● Task to complete
Count the lines in the material below that contain the string "location". Reply with the number only.

● Task material
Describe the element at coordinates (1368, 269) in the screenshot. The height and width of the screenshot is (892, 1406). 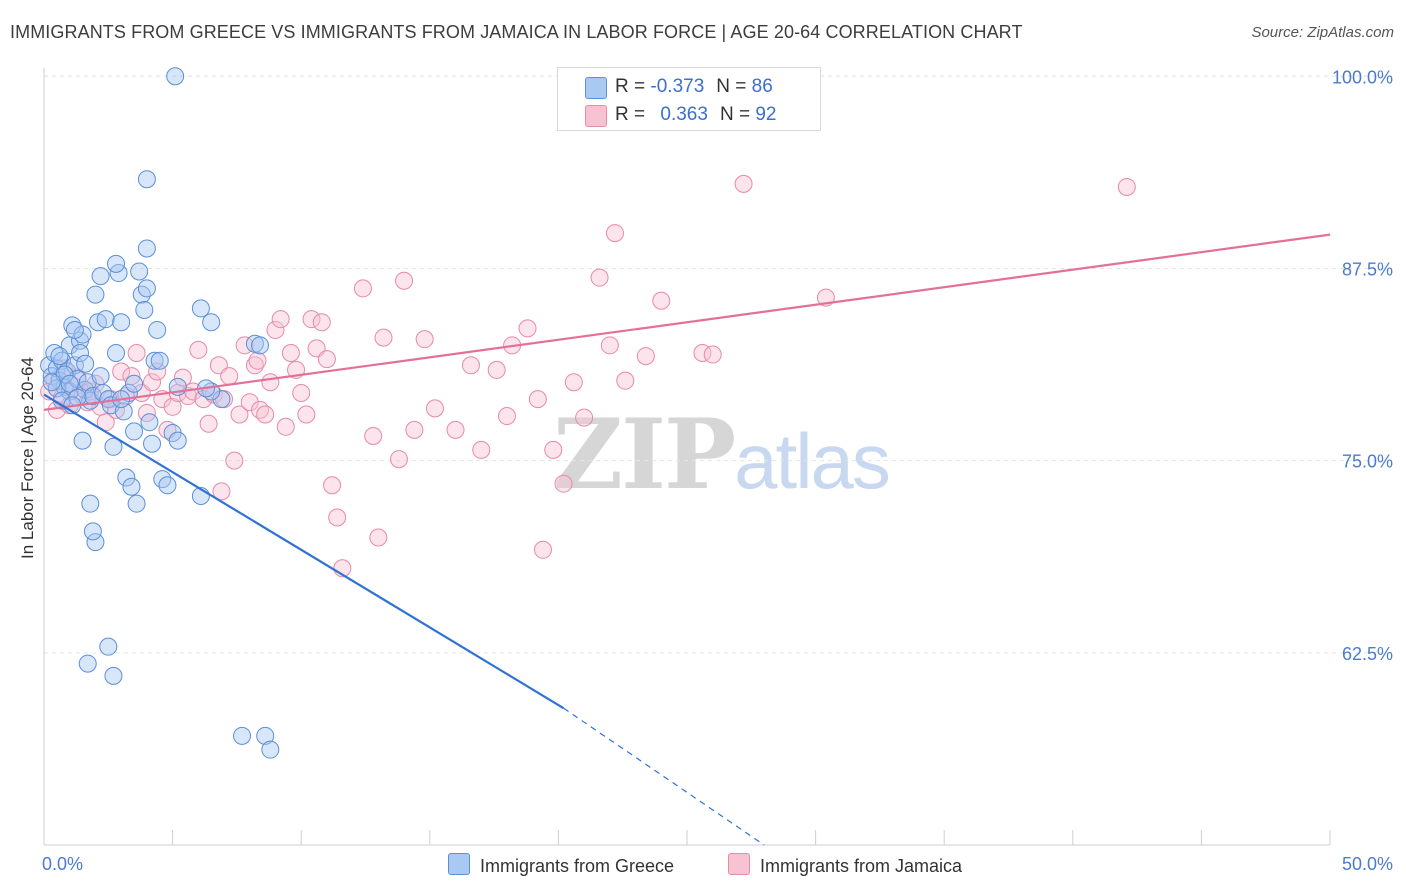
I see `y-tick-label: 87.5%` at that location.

...

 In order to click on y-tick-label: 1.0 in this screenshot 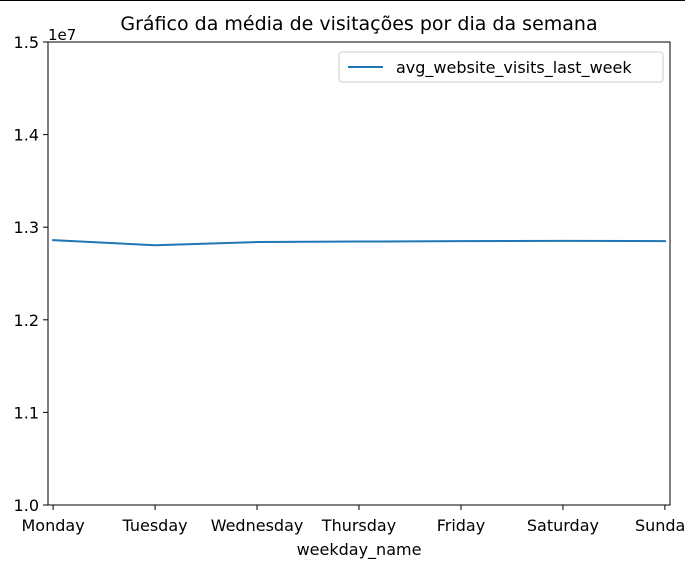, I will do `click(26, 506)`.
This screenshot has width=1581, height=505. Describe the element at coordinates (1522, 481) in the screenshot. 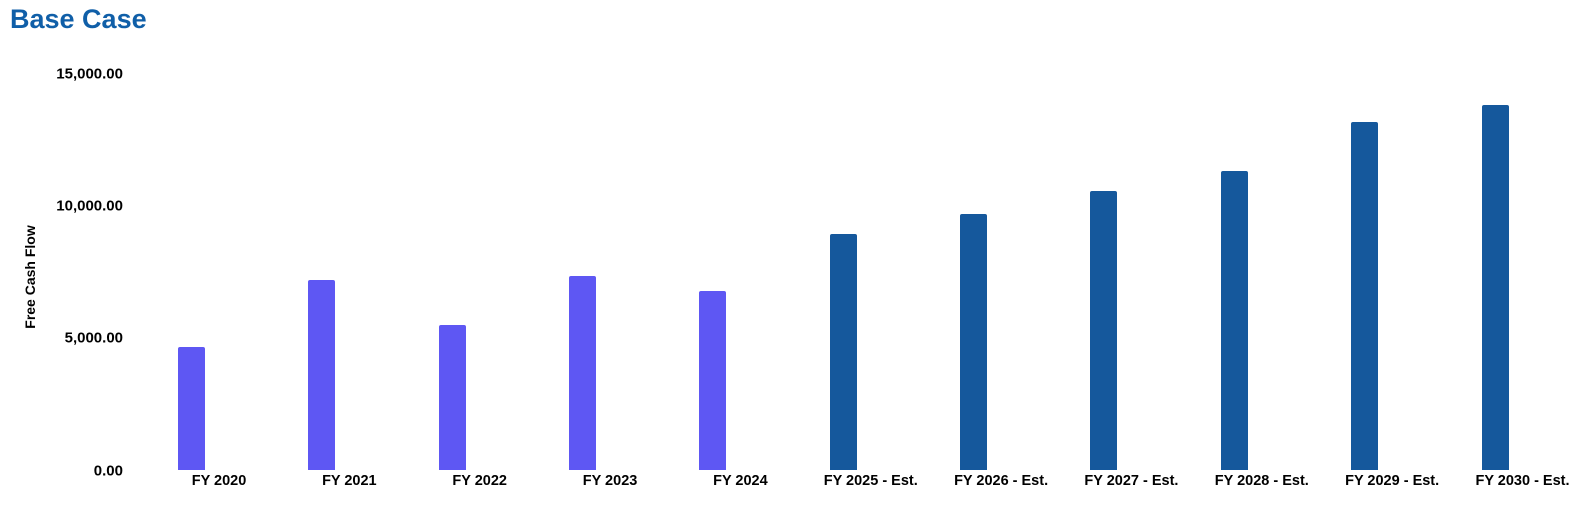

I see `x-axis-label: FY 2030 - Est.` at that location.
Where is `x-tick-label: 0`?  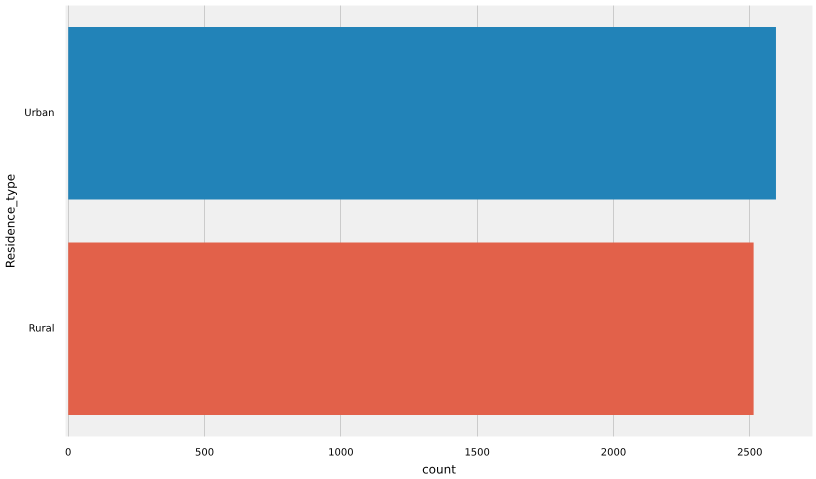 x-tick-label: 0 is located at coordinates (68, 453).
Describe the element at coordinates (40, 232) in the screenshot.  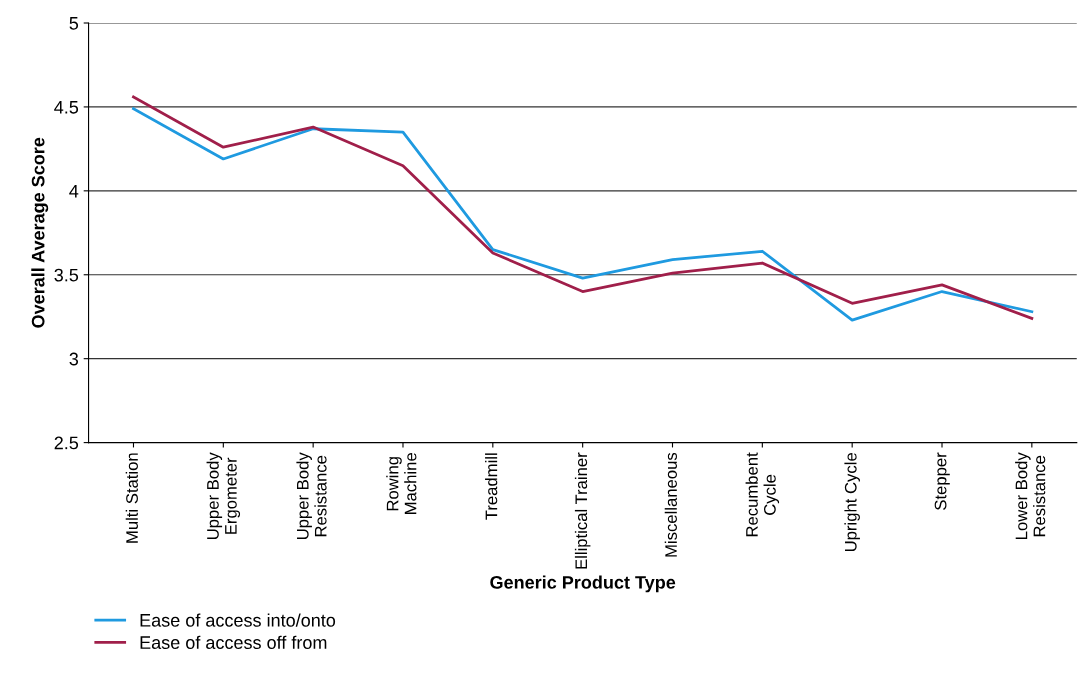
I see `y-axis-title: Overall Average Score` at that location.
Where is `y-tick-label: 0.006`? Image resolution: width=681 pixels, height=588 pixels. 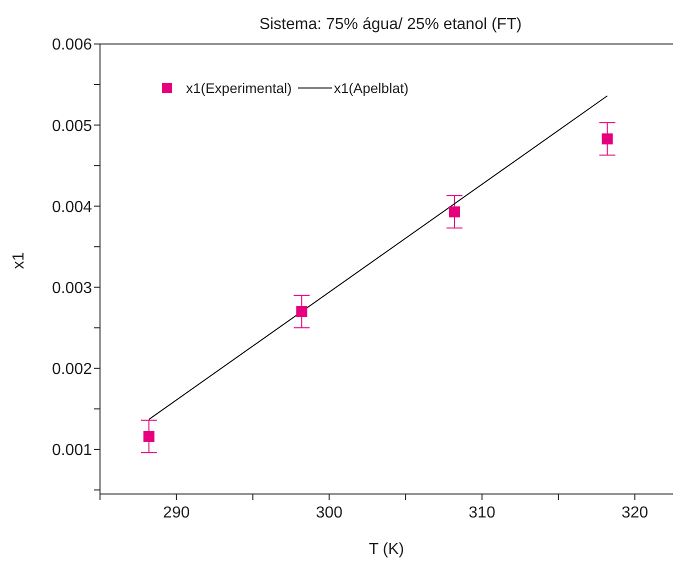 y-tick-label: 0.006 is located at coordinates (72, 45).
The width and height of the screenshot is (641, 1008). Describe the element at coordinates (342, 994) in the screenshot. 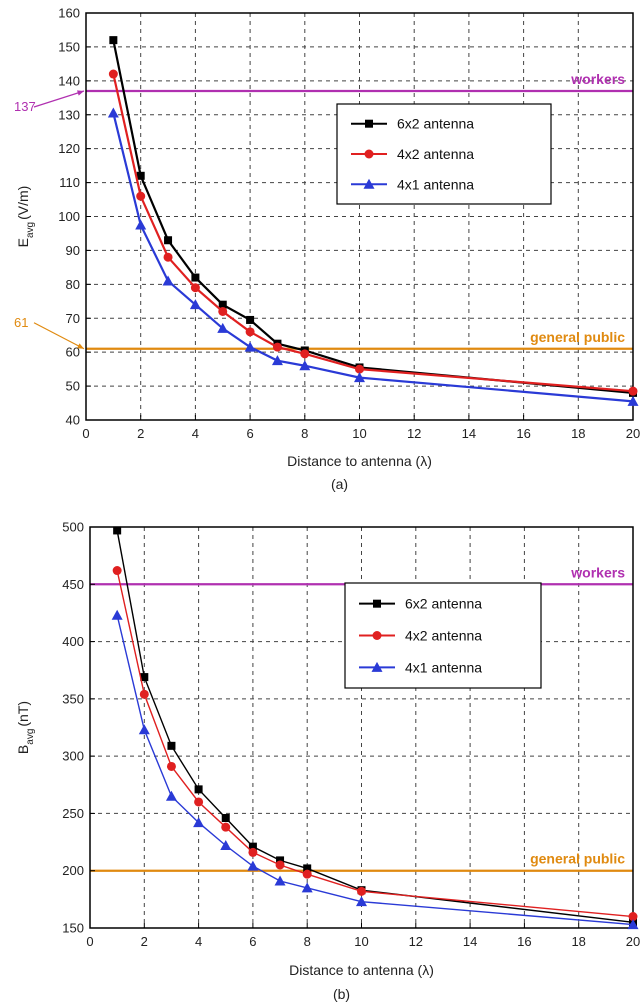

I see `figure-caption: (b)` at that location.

...

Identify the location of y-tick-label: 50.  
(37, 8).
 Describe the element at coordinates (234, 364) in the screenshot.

● Answer space
5